2500 €
éd. 1789
[ABOLITION DES PRIVILÈGES]

COMMISSION INTERMÉDIAIRE PROVINCIALE D'ALSACE, ASSEMBLÉE NATIONALE

Extrait du Procès-Verbal des Séances de la Commision Intermédiaire Provinciale d'Alsace, en date du 22 août 1789.

Strasbourg, De l'Imprimerie de Levrault, 1789; 59,5 x 46, 1 feuillet, sous encadrement moderne. 474.
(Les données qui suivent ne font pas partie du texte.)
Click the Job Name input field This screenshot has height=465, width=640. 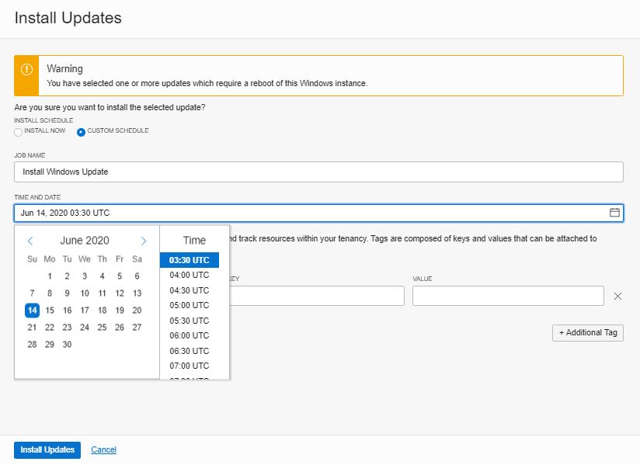pyautogui.click(x=318, y=172)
Important témoignage historique, rare. Ce placard, annonçant au peuple l'abolition des privilèges, est un extrait du Procès-Verbal de l'Assemblée Nationale de 19 "articles arrêtés, rédigés et décrétés dans les Séances des 4, 6, 7, 8 et 11 août 1789". Elle déclare "détruire entièrement le régime féodal". Plus précisément : sont abolis sans indemnité : la main-morte réelle et personnelle (Article 1er), la servitude personnelle (Article 1er), l'exclusivité seigneuriale sur les colombiers (Article 2) et la chasse (Article 3), l'exclusivité sur l'accès à certaines professions (Article 11), les justices seigneuriales (Article 4), les dîmes (Article 5), la vénalité des offices (Article 7), les privilèges particuliers de provinces (Article 10) ainsi que la pluralité des bénéfices (Article 14) ; sont considérés comme rachetables : "les autres droits féodaux ou censuels" (Article 1er), les "autres dîmes" (Article 5), les rentes foncières perpétuelles (Article 6) et les champarts (Article 6). Par ailleurs, le roi Louis XVI est proclamé "Restaurateur de la liberté française" (Article 17). Signatures imprimées : Le Chapelier, Président, l'Abbé Sieyès, le Comte de Lally-Tollendal, Freteau, Petion de Villeneuve, l'Abbé de Montesquiou, Emmery, Secrétaires. À la fin : "Et seront les présentes, au désir du susdit Décret, lues, publiées et affichées dans toutes les Communautés de la Province, à la diligence des Syndics et Municipalités, afin que personne n'en ignore" (signature imprimée de Hoffmann, Secrétaire Provincial adjoint). En-bas à droite, présence de ces lignes manuscrites : "Publié à l'issue du prône, la paroisse étant assemblée par moi, soussigné prêtre et curé à Aubure ce 30 août 1789. Stender". François-Antoine Stender, né en 1739 à Ruelisheim, fut curé d'Aubure de 1788 à 1791 ; il aura découvert à la lecture de ce document que "les droits casuels des Curés de Campagne sont supprimés, et cesseront d'être payés (…)". Une autre signature manuscrite (Dulaire, Dulaine, syndic ?) est apposée en pied du document, sous la mention manuscrite "Payé au messager…". Document présentant quelques petites déchirures, restaurées, aux marges et aux plis, et deux très petits manques de papier.